Thursday’s Media and Technology Roundup
“Google Inc could face further pressure for its other products in China as Beijing is due to decide whether or not to renew a license for the firm’s flagship search engine in the world’s largest Internet market,” writes Melanie Lee.
“Patriotic, anti-American messages adorn the pages of two alleged Russian spies on Russia’s answer to Facebook, a reminder of historic suspicions and resentments that have survived the end of the Cold War,” reports Amie Ferris-Rotman.
“France’s antitrust regulator accused Google Inc of a lack of transparency over its keyword advertising service and ordered it to clarify conditions for the product within four months,” writes Foo Yun Chee.

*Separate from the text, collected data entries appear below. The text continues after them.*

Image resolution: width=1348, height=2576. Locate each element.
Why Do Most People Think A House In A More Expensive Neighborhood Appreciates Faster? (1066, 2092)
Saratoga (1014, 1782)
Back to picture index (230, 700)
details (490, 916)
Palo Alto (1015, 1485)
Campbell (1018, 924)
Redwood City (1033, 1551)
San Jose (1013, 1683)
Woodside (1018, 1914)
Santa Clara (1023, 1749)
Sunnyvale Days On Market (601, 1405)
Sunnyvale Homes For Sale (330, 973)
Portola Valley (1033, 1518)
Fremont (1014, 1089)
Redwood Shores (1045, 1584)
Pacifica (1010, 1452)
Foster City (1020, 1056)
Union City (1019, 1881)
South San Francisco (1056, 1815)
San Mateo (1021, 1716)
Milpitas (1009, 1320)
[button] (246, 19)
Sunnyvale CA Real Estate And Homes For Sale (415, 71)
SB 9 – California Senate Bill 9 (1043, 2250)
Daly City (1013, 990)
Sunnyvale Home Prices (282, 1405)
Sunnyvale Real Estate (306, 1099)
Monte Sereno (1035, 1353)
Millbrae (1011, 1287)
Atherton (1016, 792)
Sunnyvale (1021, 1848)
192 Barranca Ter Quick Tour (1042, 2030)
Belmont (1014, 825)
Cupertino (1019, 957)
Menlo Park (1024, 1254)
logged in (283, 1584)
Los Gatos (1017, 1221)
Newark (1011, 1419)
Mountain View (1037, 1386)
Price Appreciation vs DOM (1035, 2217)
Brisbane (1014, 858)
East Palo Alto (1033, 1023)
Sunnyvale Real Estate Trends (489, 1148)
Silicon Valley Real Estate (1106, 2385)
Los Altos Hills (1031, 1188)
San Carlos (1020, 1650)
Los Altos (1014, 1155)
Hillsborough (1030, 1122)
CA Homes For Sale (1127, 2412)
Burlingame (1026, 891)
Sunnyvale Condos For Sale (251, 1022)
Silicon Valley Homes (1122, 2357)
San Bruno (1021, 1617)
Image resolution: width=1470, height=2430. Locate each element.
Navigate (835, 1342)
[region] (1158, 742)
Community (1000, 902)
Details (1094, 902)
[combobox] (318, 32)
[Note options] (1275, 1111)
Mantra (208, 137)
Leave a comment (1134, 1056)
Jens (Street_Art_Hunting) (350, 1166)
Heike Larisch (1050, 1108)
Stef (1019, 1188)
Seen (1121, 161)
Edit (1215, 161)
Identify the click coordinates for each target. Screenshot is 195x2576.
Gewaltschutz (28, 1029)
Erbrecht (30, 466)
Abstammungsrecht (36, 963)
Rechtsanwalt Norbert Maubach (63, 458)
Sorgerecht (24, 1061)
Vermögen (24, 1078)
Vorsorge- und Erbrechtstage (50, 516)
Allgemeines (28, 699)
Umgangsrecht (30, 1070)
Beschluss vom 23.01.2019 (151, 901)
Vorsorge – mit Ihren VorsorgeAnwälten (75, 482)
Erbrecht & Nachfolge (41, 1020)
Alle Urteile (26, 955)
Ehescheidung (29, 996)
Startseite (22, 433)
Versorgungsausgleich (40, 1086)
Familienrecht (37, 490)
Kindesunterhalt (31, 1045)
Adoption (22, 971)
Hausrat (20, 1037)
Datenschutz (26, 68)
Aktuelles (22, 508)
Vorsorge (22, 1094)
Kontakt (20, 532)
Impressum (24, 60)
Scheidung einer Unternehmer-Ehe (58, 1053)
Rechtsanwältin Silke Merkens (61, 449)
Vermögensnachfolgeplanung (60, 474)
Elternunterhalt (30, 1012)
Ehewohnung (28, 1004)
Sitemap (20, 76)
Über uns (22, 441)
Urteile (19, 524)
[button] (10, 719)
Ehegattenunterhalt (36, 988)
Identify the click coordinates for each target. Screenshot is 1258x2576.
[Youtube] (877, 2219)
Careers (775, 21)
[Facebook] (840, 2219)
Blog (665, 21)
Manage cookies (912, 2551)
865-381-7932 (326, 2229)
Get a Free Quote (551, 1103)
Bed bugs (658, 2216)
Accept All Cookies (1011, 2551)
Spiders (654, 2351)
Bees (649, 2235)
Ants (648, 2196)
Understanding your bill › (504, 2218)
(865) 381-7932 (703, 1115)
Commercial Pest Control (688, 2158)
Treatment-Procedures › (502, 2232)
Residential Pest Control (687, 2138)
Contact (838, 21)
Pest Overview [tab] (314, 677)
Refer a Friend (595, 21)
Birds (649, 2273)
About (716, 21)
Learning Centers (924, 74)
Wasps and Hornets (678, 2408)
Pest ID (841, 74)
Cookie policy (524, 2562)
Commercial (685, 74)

“When two young State Department officials took a delegation of Silicon Valley executives to Syria recently, they billed it as a chance to use the promise of technology to reach out to a country with which the United States has long had icy relations. Instead, the visit will be remembered for a series of breezy Twitter messages that the two colleagues sent home,” reports Mark Landler.
“Independent bookstores were battered first by discount chains like Barnes & Noble, then by superefficient Web retailers like Amazon.com. Now the electronic book age is dawning. With this latest challenge, these stores will soon have a new ally: the search giant Google,” writes Brad Stone.